The campground teemed with campers struck with similar insanity, determined to experience one final outdoor inconvenience. Perhaps they’d all written books, too, and succumbed to brain disappearance?
Adults, as well as kids, competed in a never-ending, kamikaze bike race around the campground. For pedestrians on hasty nighttime hikes to restrooms, a headless horseman could strike no terror so profound as that caused by breakneck night riders with glow-in-the-dark decals.
Better to stay by the campfire, especially as temperatures dipped to 39 degrees.
Fall camping does have positives. With no devices or cell phone service, we retired early. Once my foggy mind realized a nighttime noise wasn’t a hair dryer left on, but the camper’s heater, we spent snuggly nights in sleeping bags.
Mornings, we consumed yummy breakfasts with enough cholesterol to supply the state.
No global warming occurred, so we couldn’t swim or kayak. We left bike rides to the kamikaze crazies. But we could hike.
We strolled through gorgeous woods, stopping to admire lakes, trees, and tough little flowers that braved autumn’s temperatures. Unable to translate bird language, we assumed a fervent chorus of welcome. Along with soaring hawks and eagles, even buzzards appeared graceful. We encountered a beaver lodge and a gobbling flock of wild turkeys.

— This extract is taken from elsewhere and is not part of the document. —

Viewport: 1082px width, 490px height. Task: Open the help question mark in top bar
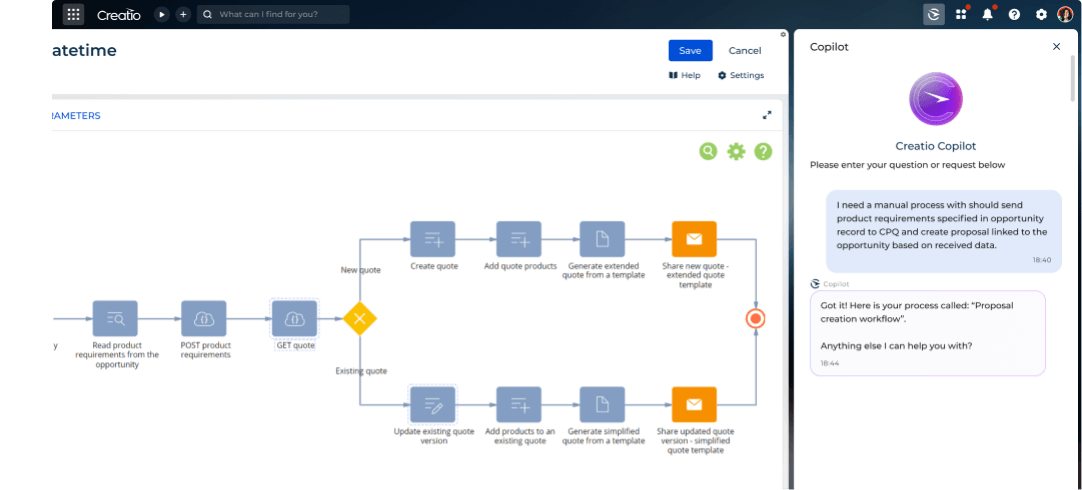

Why, on these jaunts, do we persist in seeking deer? I’ve seen them in neighbors’ yards. Deer devour my tulips and tomatoes, yet we found this park quest entertaining — also part of the insanity.
If hikes cause rubber legs and aching feet, they also inspire the best naps ever taken by humankind.
We found ourselves lingering that last, lovely afternoon, breaking down camp at the last minute.
Arriving at home, we hauled in suitcases. Bags of smoky, dirty clothes. The cooler, with its highly questionable contents.
We recovered our Internet. Tons of emails awaited us. Tons of work.
What madness possessed us to come home?
Your Extraordinary Ordinary: Do you like fall campouts?
O Lord, This big snapper we encountered pulled into his shell, glaring at the world. Sheesh, what a grouch! But, OMG … plodding through this pandemic, am I getting a little snappish, too?